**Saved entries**
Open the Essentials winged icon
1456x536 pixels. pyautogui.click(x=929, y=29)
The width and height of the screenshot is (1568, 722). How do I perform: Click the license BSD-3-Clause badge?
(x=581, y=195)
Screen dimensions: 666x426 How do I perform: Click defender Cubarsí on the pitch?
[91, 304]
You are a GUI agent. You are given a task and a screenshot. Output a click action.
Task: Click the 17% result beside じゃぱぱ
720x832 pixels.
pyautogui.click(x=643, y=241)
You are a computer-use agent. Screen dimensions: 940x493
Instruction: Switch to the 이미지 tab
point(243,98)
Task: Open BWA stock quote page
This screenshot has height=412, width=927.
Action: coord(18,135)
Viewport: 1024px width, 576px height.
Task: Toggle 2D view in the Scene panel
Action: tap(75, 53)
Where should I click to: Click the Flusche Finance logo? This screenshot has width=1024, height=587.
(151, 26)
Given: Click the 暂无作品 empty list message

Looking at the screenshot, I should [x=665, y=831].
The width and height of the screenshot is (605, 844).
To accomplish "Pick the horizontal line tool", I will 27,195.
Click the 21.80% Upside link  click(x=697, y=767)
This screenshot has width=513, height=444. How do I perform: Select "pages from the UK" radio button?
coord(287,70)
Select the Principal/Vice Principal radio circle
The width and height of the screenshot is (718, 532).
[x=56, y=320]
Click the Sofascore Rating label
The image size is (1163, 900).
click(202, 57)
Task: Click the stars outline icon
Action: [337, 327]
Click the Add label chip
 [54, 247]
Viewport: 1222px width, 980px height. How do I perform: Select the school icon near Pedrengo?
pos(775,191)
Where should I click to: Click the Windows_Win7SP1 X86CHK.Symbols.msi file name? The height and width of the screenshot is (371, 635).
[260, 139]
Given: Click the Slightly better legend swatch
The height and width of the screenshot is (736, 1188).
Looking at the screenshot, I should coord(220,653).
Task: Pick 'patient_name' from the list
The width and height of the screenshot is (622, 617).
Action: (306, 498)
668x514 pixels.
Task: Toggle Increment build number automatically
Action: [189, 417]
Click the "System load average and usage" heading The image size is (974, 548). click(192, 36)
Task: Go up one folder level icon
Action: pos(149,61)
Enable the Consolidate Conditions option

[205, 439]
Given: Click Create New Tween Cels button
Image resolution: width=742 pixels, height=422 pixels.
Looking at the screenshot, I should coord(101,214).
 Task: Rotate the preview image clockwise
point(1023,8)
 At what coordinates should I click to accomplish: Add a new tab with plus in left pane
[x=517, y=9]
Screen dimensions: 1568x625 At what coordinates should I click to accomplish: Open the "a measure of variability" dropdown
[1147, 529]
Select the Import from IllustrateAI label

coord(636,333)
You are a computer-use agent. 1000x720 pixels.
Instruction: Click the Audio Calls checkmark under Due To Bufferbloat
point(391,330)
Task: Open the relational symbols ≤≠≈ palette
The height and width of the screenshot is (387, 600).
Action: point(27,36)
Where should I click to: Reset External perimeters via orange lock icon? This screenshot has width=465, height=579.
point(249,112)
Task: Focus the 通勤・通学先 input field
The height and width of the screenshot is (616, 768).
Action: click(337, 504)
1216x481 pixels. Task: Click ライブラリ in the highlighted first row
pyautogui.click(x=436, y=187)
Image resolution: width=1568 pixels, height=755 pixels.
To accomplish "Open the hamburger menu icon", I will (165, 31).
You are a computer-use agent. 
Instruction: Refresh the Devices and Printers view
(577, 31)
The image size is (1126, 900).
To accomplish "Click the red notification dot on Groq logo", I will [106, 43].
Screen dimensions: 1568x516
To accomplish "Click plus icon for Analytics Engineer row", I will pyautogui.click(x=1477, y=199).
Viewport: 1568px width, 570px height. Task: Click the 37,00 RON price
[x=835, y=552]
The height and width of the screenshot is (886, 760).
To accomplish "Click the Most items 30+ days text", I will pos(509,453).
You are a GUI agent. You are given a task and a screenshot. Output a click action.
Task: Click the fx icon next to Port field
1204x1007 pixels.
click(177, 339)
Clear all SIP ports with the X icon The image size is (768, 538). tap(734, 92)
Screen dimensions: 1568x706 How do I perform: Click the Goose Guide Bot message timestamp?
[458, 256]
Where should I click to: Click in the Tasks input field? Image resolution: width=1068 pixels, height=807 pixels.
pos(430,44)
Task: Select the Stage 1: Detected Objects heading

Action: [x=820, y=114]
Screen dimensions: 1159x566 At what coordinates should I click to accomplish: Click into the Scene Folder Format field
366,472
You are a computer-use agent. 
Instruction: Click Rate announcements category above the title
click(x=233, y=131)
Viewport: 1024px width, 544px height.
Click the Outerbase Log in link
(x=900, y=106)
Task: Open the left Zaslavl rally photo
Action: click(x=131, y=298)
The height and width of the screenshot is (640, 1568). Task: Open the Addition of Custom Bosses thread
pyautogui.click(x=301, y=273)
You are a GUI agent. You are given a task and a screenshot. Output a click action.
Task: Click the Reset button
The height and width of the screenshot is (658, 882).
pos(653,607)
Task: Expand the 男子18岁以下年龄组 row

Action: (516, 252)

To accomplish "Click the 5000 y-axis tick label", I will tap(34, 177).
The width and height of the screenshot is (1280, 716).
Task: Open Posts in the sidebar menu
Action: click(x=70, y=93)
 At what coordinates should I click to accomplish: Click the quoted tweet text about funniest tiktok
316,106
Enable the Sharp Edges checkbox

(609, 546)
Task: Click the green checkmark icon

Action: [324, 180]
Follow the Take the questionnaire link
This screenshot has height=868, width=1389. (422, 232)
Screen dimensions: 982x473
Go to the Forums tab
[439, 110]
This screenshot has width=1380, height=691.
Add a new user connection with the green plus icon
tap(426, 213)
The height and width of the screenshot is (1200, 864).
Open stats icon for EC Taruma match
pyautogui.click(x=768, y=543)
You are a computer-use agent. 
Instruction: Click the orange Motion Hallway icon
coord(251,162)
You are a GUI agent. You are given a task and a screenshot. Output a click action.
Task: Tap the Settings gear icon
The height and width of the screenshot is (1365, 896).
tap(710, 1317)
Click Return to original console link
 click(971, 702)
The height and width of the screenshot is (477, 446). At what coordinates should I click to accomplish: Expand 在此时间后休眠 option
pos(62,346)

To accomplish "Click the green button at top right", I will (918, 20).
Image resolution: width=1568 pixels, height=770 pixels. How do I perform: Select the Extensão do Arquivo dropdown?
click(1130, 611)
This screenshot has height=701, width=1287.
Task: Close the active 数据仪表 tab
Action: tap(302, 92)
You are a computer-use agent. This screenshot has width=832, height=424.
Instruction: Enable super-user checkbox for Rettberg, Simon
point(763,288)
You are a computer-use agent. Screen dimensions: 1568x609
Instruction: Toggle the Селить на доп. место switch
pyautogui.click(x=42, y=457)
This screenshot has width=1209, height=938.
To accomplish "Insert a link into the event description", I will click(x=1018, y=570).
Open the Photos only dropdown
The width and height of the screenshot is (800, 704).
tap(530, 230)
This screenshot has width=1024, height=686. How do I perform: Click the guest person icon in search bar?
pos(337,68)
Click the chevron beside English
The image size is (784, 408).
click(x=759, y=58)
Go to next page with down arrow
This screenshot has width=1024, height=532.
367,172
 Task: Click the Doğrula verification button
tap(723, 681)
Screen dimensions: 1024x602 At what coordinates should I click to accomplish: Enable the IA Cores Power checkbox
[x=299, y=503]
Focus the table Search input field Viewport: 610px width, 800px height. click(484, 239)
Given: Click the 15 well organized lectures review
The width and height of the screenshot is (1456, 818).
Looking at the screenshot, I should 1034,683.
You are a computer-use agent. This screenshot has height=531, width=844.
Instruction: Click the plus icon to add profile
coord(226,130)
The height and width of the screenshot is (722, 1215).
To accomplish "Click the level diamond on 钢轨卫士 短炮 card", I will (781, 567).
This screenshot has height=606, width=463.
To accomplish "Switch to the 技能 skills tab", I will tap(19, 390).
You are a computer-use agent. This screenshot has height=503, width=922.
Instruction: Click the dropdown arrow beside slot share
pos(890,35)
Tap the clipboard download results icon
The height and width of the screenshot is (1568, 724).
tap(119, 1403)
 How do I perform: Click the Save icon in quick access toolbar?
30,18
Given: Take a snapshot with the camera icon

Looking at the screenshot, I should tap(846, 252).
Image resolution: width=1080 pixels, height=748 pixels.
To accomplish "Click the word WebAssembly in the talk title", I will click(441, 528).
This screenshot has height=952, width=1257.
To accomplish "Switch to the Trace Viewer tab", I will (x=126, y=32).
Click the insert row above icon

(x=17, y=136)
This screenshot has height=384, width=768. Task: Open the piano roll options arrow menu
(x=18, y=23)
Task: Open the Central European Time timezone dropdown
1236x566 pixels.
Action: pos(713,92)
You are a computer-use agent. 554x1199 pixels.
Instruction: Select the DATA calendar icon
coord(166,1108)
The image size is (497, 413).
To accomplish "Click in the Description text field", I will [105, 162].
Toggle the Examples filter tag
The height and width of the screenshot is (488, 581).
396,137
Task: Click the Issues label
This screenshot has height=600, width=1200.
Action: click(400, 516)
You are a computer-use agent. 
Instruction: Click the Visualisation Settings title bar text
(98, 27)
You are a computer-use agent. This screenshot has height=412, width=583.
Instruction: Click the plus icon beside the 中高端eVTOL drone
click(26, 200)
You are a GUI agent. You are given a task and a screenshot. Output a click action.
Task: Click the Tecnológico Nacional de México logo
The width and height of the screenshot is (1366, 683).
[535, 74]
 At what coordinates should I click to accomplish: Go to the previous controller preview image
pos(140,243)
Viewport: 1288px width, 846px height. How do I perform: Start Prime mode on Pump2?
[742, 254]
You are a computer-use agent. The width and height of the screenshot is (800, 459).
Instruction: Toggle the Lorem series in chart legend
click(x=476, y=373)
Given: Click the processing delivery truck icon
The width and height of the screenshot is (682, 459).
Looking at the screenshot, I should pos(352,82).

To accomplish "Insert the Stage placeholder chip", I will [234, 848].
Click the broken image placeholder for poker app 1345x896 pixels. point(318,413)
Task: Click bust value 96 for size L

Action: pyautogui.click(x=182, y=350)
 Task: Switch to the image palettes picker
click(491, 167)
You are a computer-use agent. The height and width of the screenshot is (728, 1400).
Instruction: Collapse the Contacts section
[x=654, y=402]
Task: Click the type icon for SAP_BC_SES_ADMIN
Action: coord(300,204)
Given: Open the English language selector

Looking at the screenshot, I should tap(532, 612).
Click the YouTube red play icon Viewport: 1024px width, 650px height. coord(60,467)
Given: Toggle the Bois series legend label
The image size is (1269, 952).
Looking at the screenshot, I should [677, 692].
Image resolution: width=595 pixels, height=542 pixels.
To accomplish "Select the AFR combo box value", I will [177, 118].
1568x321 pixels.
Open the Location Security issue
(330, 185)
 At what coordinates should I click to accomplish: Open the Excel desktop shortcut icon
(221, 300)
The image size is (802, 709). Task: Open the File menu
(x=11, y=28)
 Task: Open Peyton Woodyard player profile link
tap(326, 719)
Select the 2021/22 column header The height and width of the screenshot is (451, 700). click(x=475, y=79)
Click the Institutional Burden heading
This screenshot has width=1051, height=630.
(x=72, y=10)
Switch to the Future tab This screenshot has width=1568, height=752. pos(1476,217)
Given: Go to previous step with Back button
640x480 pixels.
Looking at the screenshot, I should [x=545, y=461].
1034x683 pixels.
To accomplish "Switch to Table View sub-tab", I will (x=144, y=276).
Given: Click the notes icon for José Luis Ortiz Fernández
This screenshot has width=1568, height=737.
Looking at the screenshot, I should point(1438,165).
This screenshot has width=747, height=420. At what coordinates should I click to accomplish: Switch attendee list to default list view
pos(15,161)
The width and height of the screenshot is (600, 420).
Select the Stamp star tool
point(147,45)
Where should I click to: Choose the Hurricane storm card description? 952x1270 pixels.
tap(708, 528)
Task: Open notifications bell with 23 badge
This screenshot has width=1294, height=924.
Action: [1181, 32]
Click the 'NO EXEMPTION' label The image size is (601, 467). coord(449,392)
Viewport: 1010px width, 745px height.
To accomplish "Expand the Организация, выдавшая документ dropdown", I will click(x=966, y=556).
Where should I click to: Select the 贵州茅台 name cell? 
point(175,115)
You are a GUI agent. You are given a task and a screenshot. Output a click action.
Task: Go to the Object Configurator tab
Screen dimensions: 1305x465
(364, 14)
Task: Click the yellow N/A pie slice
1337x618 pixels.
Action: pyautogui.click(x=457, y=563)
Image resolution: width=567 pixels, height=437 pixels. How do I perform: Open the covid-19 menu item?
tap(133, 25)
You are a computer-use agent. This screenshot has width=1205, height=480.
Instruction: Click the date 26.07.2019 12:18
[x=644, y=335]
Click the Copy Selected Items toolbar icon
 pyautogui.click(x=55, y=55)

**AIM OF THE TASK**
Copy the lines of the data above exactly as written, beginning with the line containing "This screenshot has height=384, width=768." and ending with the line containing "has height=412, width=583.", and leave out all other lines.

**THE COMPLETED TASK**
This screenshot has height=384, width=768. Task: Open the piano roll options arrow menu
(x=18, y=23)
Task: Open the Central European Time timezone dropdown
1236x566 pixels.
Action: pos(713,92)
You are a computer-use agent. 554x1199 pixels.
Instruction: Select the DATA calendar icon
coord(166,1108)
The image size is (497, 413).
To accomplish "Click in the Description text field", I will [105, 162].
Toggle the Examples filter tag
The height and width of the screenshot is (488, 581).
396,137
Task: Click the Issues label
This screenshot has height=600, width=1200.
Action: click(400, 516)
You are a computer-use agent. 
Instruction: Click the Visualisation Settings title bar text
(98, 27)
You are a computer-use agent. This screenshot has height=412, width=583.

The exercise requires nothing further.